Building a solid team involves changing the way we view working relationships as a whole.

How to build a solid and lasting team

Building a solid team involves changing the way we view working relationships as a whole.

When building a company, one thing is fundamental: a team. You need a team that you can count on and trust, that has a strategic vision and that wears the company shirt in order to grow. It just so happens that teams have been the Achilles heel of good ideas. Wrong hires, inflated roles, reduced salaries and working relationships that end traumatically.

The most direct consequence of this scenario is the employer’s constant insecurity when it comes to hiring and total distrust of those who are already part of the team. Within this spectrum, the person in charge tries to take precautions by increasing control, micro-managing tasks and inventing spreadsheets and more spreadsheets for the employee to fill in so that everyone knows exactly what is being done. Then the same thing happens… And not only do teams have high turnover, but the culture of the company as a whole is one of control.

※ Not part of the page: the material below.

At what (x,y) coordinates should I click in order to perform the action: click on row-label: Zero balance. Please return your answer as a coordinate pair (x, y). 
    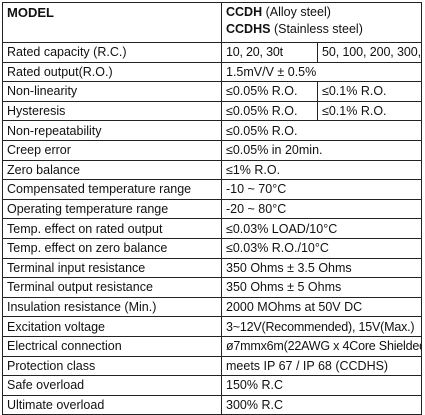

“Was it the job description that was wrong? Should I hire a company to make this selection for me, because I don’t have a head anymore?”

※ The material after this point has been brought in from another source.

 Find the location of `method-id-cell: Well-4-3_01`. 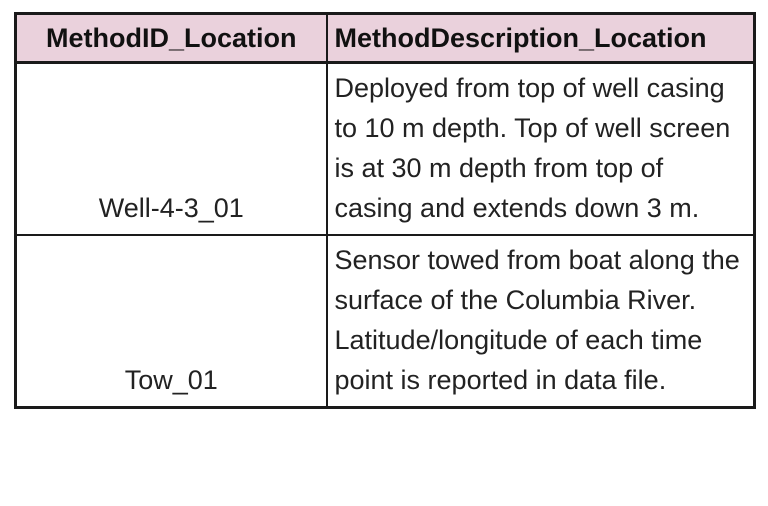

method-id-cell: Well-4-3_01 is located at coordinates (171, 148).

And hiring is starting to happen at a time when the company is growing. Growing, expanding, ultimately means increasing in size and, with that, losing some of the vision you had when the company was starting out. No matter how many spreadsheets or employee control platforms you hire, you lose sight of the whole company when it grows. That’s where the most difficult part of any human relationship comes in: trust. And when we are managed by mistrust, we take the most destructive attitudes towards a relationship, and this goes for both personal and work relationships.

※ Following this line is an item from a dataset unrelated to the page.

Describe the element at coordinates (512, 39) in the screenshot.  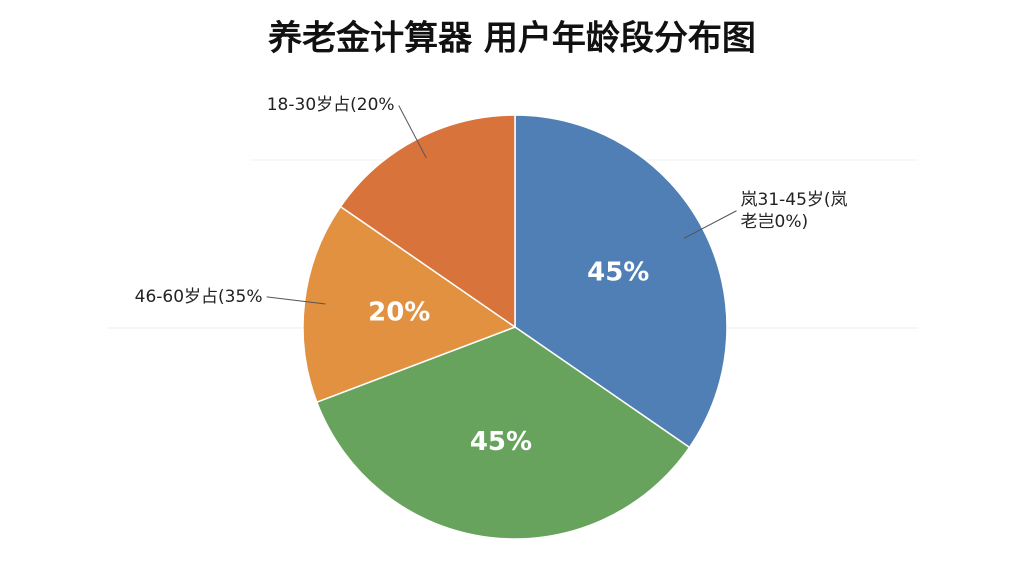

Working in an environment of mistrust and constant scrutiny builds an unproductive culture. People who enjoy their work and want to use all their creativity and potential to grow within it do so not because they are being supervised, but because they feel comfortable doing so, because they want to see the company grow and grow together. And this doesn’t happen in abusive relationships, and controlling an employee is a form of abuse.

“Okay, but what then? So what do I do to change this culture and get the best out of my employees?”

As well as investigating what your company’s culture is like and reflecting on the oppression in the workplace, a few small steps make all the difference.

Hire with purpose. Show your company that it’s not a CV that rules. Diversity creates a chain effect not only in the exchanges within the company but also in society, so start there. Be creative in your selection process to find out who the person you’re interviewing is.

Zappos would send a driver in a limousine to pick up the interviewee and take him home, and then ask the driver how he was treated by the interviewee. At Scooto, the selection process consists of paying the person to work for us for a week. During this period, they work normally as if they had already been hired. The person finds out if that’s what they want and the company sees their work attitude. In 3 years, we’ve had 0% turn over due to people joining through this selection process.

Then give them the job, set out the deliverables and let them get to work. If they’ve agreed to the salary, if they’ve passed the process, you already know what they’re capable of. Explain what they need to deliver and when. And that’s it. Give them the flexibility to work the way they see fit. Whether it’s in bed, at the beach house, in the early hours of the morning, two days working hard and stopping for one… If you work the way you want, you’ll be happier. And, oddly enough, happy people work better. Give them the space to achieve this.

What has become clear during this quarantine is that the entire face-to-face work environment has its origins in the need to control employees. It is oppressive by nature and does not guarantee results. Now, we collectively realize that, with everyone at home, the work hasn’t stopped being delivered and that working relationships don’t have to be oppressive to generate results. On the contrary.